A.              Par ordonnance de mesures provisionnelles du 19 décembre 2011, communiquée le même jour aux parties, la Présidente du Tribunal civil de l’arrondissement de l’Est vaudois a imparti à A.B.________ un délai au 31 janvier 2012 pour quitter le chalet sis [...], à 1882 Gryon, sous la commination de la peine d’amende prévue par l’art. 292 CP (Code pénal suisse du 21 décembre 1937, RS 311.0) qui dispose que celui qui ne se sera pas conformé à une décision à lui signifiée, sous la menace de la peine prévue au présent article, par une autorité ou un fonctionnaire compétents, sera puni d’une amende (I), ordonné à A.B.________ de remettre à son départ le chalet dans le même état que celui dans lequel il se trouvait en mars 2010 et dit qu’il prendra à sa charge le nettoyage de la cheminée ainsi que la révision de la chaudière, étant précisé que celle-ci devra contenir 700 litres de mazout (II), dit que les frais de la procédure provisionnelle suivent le sort de la cause au fond (III), dit que A.B.________ et le débiteur de B.B.________ de la somme de 600 fr., TVA en sus, à titre de pleins dépens (IV) et rejeté toutes autres ou plus amples conclusions (V).

 

              En droit, le premier juge a considéré qu’il était vraisemblable que la requérante était propriétaire du chalet. Il a retenu ensuite que les parties s’étaient mises d’accord le 30 novembre 2010 pour que A.B.________ y demeure jusqu’au 30 avril 2011, de sorte que celui-ci savait depuis plus d’une année qu’il devait retrouver un nouveau logement à partir du 1er mai 2011, et qu’il n’avait nullement démontré avoir recherché un appartement.
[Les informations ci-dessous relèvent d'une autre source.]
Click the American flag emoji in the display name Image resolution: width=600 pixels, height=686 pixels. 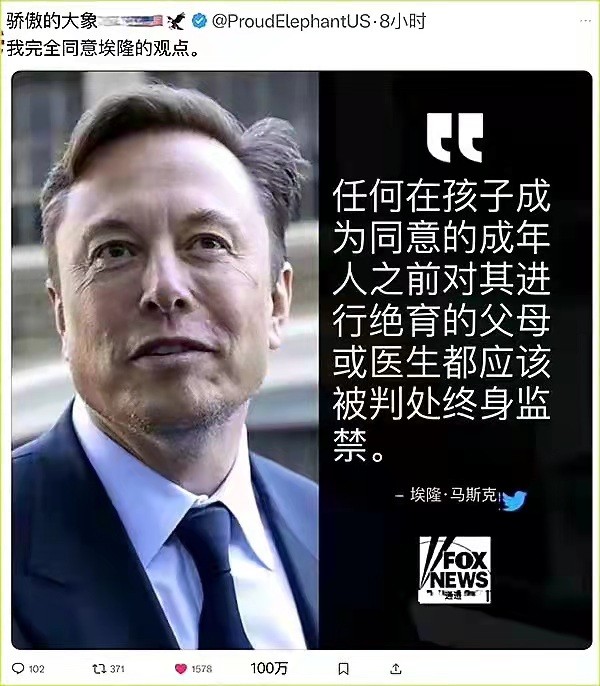[152, 21]
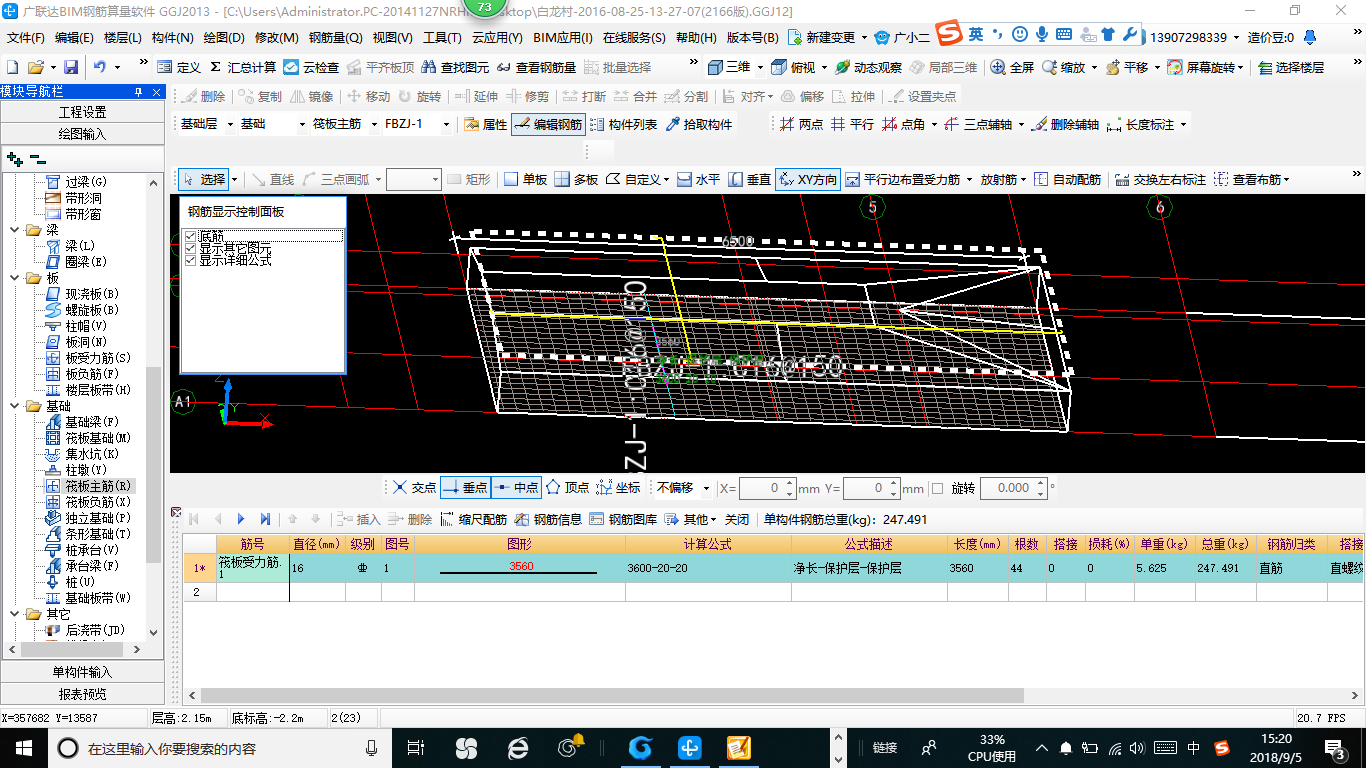Collapse the 板 tree folder
1366x768 pixels.
15,278
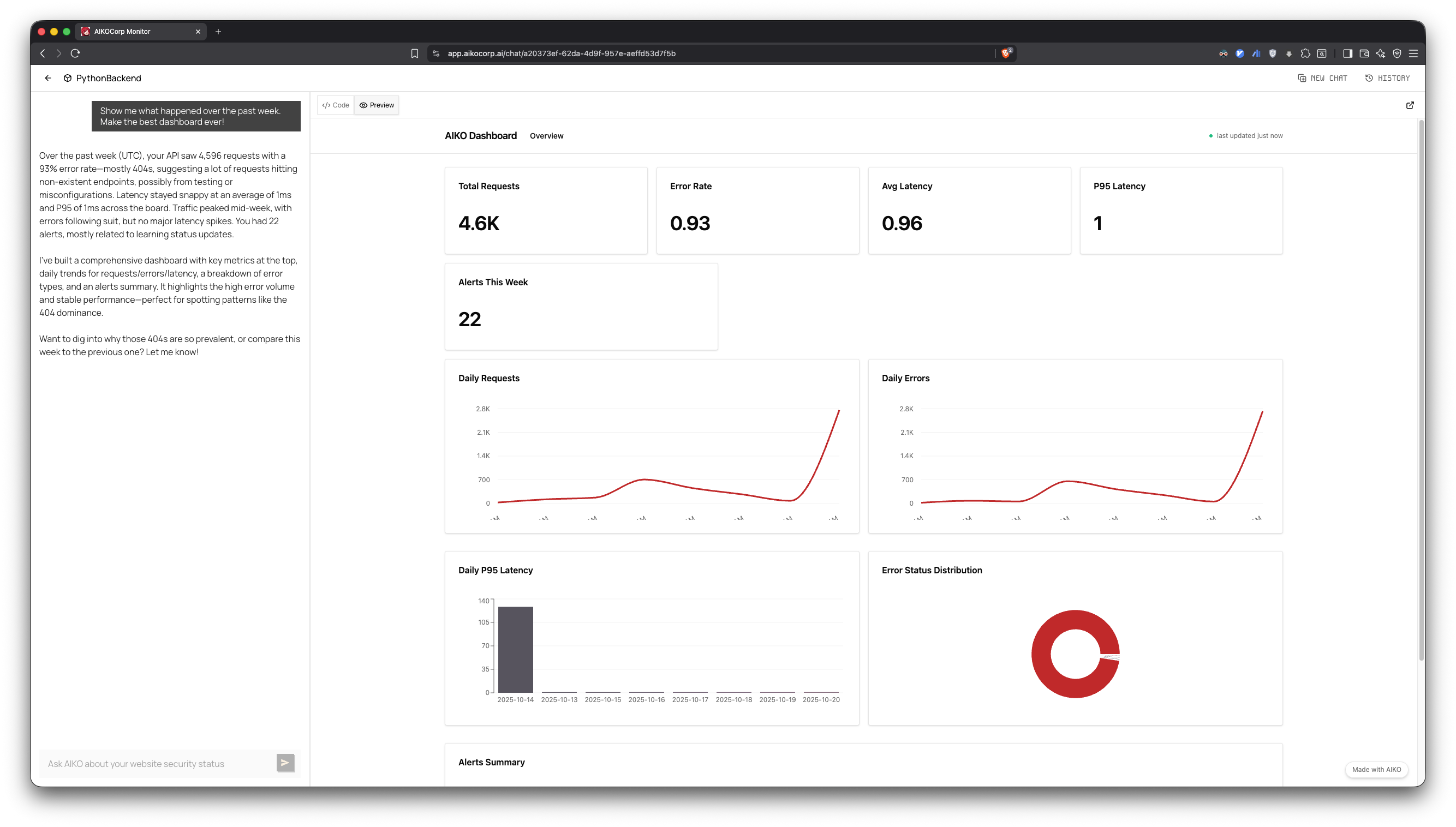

Le premier juge a relevé enfin que A.B.________ n’avait produit aucune pièce démontrant qu’il avait résilié le bail de l’appartement qu’il louait à la société de son père et qu’il n’avait pas établi ne pas disposer des ressources suffisantes pour prendre à bail un appartement et en assumer le loyer. Le premier juge a déduit de ces circonstances que le chalet devait être attribué à B.B.________ à partir du 31 janvier 2012.

 

 

B.              Par acte du 26 décembre 2011, A.B.________ a fait appel de cette ordonnance, concluant implicitement à ce qu’il puisse rester dans le chalet de Gryon.

 

              L’appelant a produit diverses pièces à l’appui de son appel.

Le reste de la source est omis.